DATA FOR THE TASK
— start —

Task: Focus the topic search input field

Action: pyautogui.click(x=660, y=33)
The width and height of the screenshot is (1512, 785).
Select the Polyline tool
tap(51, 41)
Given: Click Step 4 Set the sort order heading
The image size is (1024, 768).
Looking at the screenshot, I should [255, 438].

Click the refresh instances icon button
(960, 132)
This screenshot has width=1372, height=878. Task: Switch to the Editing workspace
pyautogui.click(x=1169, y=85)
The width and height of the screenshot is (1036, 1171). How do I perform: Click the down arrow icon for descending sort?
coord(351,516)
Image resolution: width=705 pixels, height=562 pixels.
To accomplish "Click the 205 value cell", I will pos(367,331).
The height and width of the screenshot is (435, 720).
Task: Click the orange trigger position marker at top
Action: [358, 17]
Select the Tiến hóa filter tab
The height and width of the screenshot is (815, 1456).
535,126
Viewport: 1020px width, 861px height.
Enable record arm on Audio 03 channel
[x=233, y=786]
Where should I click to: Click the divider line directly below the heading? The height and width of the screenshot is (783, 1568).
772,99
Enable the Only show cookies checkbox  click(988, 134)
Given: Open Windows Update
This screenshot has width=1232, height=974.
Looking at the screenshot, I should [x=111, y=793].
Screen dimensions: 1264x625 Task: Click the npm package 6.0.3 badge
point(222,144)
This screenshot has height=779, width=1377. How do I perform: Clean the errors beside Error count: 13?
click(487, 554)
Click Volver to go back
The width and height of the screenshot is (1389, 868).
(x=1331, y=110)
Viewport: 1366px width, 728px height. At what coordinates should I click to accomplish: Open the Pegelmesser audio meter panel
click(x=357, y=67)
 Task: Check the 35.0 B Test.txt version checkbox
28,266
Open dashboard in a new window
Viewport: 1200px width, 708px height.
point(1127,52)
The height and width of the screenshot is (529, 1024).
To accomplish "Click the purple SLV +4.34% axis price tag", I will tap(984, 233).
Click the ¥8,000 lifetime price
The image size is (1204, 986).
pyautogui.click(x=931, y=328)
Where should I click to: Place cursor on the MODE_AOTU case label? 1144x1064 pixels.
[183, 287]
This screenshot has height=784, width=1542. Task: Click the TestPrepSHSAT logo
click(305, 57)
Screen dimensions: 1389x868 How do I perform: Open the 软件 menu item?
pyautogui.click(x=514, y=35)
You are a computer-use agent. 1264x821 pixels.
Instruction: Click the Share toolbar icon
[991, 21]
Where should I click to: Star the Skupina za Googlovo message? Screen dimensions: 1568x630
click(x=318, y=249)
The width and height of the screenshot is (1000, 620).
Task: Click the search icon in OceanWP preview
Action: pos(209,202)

— end —

TASK OBJECTIVE
Lay out every line of the items above as a Markdown table with the columns Row and Line. Number the rows in order, and leave out blank lines.

THE OUTPUT
| Row | Line |
|---|---|
| 1 | Task: Focus the topic search input field |
| 2 | Action: pyautogui.click(x=660, y=33) |
| 3 | The width and height of the screenshot is (1512, 785). |
| 4 | Select the Polyline tool |
| 5 | tap(51, 41) |
| 6 | Given: Click Step 4 Set the sort order heading |
| 7 | The image size is (1024, 768). |
| 8 | Looking at the screenshot, I should [255, 438]. |
| 9 | Click the refresh instances icon button |
| 10 | (960, 132) |
| 11 | This screenshot has width=1372, height=878. Task: Switch to the Editing workspace |
| 12 | pyautogui.click(x=1169, y=85) |
| 13 | The width and height of the screenshot is (1036, 1171). How do I perform: Click the down arrow icon for descending sort? |
| 14 | coord(351,516) |
| 15 | Image resolution: width=705 pixels, height=562 pixels. |
| 16 | To accomplish "Click the 205 value cell", I will pos(367,331). |
| 17 | The height and width of the screenshot is (435, 720). |
| 18 | Task: Click the orange trigger position marker at top |
| 19 | Action: [358, 17] |
| 20 | Select the Tiến hóa filter tab |
| 21 | The height and width of the screenshot is (815, 1456). |
| 22 | 535,126 |
| 23 | Viewport: 1020px width, 861px height. |
| 24 | Enable record arm on Audio 03 channel |
| 25 | [x=233, y=786] |
| 26 | Where should I click to: Click the divider line directly below the heading? The height and width of the screenshot is (783, 1568). |
| 27 | 772,99 |
| 28 | Enable the Only show cookies checkbox  click(988, 134) |
| 29 | Given: Open Windows Update |
| 30 | This screenshot has width=1232, height=974. |
| 31 | Looking at the screenshot, I should [x=111, y=793]. |
| 32 | Screen dimensions: 1264x625 Task: Click the npm package 6.0.3 badge |
| 33 | point(222,144) |
| 34 | This screenshot has height=779, width=1377. How do I perform: Clean the errors beside Error count: 13? |
| 35 | click(487, 554) |
| 36 | Click Volver to go back |
| 37 | The width and height of the screenshot is (1389, 868). |
| 38 | (x=1331, y=110) |
| 39 | Viewport: 1366px width, 728px height. At what coordinates should I click to accomplish: Open the Pegelmesser audio meter panel |
| 40 | click(x=357, y=67) |
| 41 |  Task: Check the 35.0 B Test.txt version checkbox |
| 42 | 28,266 |
| 43 | Open dashboard in a new window |
| 44 | Viewport: 1200px width, 708px height. |
| 45 | point(1127,52) |
| 46 | The height and width of the screenshot is (529, 1024). |
| 47 | To accomplish "Click the purple SLV +4.34% axis price tag", I will tap(984, 233). |
| 48 | Click the ¥8,000 lifetime price |
| 49 | The image size is (1204, 986). |
| 50 | pyautogui.click(x=931, y=328) |
| 51 | Where should I click to: Place cursor on the MODE_AOTU case label? 1144x1064 pixels. |
| 52 | [183, 287] |
| 53 | This screenshot has height=784, width=1542. Task: Click the TestPrepSHSAT logo |
| 54 | click(305, 57) |
| 55 | Screen dimensions: 1389x868 How do I perform: Open the 软件 menu item? |
| 56 | pyautogui.click(x=514, y=35) |
| 57 | You are a computer-use agent. 1264x821 pixels. |
| 58 | Instruction: Click the Share toolbar icon |
| 59 | [991, 21] |
| 60 | Where should I click to: Star the Skupina za Googlovo message? Screen dimensions: 1568x630 |
| 61 | click(x=318, y=249) |
| 62 | The width and height of the screenshot is (1000, 620). |
| 63 | Task: Click the search icon in OceanWP preview |
| 64 | Action: pos(209,202) |